Un CinémaScope radieux et présenté de manière optimale sur cette édition DVD préparée par Gaumont. Les couleurs, parfois filtrées, se voient retranscrites avec une justesse appréciable et remarquée. la définition se montre ad hoc et présente des caractéristiqes argentiques, que l'on retrouve sur tous les plans de l'image. Une finesse et une précision de haut calibre donc, dans a lignée des autres productions DVD de l'éditeur.
Le son
Jettez tout de suite un oeil sur nos notes en bas de cette page et vous constaterez que nous n'avions pas noté de telles différences entre les deux codages 5.1 depuis fort longtemps. En effet, une fois compensé la différence de volume en DD et DTS (offset de -4dB donc retiré quatre dB lorsque l'on écoute en DTS), les différences demeurent lumineuses et marquantes. L'éclat et l'ampleur de la piste DTS mi débit demeure remarquable. En prolongeant la réponse en fréquence et en renforçant la gamme dynamique, la piste DTS maintient un très haut taux d'intelligibilité et complète admirablement l'environnement sonore du film. Le son demeure net, clair et toujours très précis, et les hautes fréquences notamment se déploient avec une aisance et une force expressive à des années lumières de la piste Dolby Digital. Un sentiment de haute fidélité se dessine entre les enceintes qui se voient privées de vie en Dolby Digital, piste son qui demeure sourde et anodine.
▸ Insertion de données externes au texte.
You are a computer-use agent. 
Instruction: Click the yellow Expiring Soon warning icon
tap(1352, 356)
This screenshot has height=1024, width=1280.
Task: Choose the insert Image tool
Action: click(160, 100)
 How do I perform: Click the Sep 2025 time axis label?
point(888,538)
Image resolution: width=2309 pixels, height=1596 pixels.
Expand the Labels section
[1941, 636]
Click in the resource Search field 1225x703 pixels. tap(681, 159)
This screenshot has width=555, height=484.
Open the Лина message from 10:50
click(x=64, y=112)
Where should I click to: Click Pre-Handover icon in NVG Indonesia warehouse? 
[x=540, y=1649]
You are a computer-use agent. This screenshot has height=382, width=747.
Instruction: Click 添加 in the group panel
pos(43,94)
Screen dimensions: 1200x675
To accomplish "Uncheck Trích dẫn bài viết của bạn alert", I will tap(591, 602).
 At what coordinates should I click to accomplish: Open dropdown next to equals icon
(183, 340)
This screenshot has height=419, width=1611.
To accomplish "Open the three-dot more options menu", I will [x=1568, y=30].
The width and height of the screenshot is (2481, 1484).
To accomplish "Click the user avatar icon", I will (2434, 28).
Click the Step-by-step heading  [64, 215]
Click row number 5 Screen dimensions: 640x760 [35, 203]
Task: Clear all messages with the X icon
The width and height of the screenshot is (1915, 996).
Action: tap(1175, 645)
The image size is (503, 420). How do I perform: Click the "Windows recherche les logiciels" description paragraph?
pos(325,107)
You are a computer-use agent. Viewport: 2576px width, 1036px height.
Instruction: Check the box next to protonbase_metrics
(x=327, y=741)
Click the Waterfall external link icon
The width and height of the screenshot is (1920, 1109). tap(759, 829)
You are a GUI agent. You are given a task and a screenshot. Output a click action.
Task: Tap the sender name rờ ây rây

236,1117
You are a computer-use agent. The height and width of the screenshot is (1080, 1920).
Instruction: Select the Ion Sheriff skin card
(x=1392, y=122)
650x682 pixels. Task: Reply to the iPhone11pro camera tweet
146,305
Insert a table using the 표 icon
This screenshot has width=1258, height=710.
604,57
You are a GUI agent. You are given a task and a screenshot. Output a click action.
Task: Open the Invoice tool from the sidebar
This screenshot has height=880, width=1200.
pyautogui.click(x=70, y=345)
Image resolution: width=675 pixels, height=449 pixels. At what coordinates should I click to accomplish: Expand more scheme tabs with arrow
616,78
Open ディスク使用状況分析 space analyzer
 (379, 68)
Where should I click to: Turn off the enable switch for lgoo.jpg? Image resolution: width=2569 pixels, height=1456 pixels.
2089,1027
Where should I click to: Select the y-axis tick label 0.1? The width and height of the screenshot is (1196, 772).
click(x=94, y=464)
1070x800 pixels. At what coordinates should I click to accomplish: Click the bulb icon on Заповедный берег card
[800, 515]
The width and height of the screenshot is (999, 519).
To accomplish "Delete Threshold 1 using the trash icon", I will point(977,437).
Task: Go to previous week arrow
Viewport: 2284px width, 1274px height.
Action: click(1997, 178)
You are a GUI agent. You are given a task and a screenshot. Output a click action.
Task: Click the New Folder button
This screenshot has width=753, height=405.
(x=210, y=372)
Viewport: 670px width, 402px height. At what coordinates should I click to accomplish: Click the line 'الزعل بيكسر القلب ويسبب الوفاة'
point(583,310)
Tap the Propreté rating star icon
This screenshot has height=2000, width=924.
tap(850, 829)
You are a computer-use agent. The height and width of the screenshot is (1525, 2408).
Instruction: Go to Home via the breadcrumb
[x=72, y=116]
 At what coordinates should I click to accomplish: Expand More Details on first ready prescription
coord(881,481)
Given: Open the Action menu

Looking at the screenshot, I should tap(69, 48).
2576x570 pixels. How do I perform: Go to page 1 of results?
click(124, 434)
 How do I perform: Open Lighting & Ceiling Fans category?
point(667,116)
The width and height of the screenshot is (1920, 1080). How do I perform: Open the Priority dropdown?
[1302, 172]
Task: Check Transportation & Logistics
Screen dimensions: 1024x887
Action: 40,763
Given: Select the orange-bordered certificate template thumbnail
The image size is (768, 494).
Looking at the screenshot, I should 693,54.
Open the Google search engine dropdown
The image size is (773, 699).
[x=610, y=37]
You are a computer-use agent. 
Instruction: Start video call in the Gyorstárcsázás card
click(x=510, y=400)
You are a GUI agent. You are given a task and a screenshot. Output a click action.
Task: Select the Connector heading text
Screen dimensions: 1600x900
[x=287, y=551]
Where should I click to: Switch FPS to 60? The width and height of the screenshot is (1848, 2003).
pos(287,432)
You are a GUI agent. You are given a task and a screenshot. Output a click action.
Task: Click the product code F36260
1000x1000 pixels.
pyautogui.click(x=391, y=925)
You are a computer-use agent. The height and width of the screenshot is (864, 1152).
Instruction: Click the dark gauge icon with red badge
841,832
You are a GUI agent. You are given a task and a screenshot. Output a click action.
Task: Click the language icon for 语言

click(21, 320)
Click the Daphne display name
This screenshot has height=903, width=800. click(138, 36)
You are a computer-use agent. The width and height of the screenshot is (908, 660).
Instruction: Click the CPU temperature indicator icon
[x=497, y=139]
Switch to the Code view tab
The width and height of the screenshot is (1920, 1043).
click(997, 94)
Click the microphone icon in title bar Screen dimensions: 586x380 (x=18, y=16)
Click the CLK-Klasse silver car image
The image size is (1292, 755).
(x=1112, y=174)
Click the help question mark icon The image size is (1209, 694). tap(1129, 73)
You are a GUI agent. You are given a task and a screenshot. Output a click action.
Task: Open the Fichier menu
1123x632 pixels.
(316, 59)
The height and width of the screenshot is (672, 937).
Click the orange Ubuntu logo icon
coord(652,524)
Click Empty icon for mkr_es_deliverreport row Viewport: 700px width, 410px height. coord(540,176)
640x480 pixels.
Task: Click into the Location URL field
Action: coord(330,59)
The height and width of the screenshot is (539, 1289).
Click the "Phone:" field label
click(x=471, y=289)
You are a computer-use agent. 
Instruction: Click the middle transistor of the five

Sur toute la ligne, le format DTS sert le film et affiche une présence acoustique tendue et nerveuse (musique), aux dialogues ciselés et percutants.
Le design sonore du film, lui, s'accapare la scène frontale en exclusivité. La voie centrale notamment demeure la plus active, et l'on constate une très forte retenue sur le plan de l'expansivité et de la spatialisaton. Mais qu'importe puisque le format DTS sublime ce rendu timorré en déployant un poids acoustique et une logique sonore très à propos.
L'interactivité
Commentaire audio du réalisateur et de Jean Dujardin.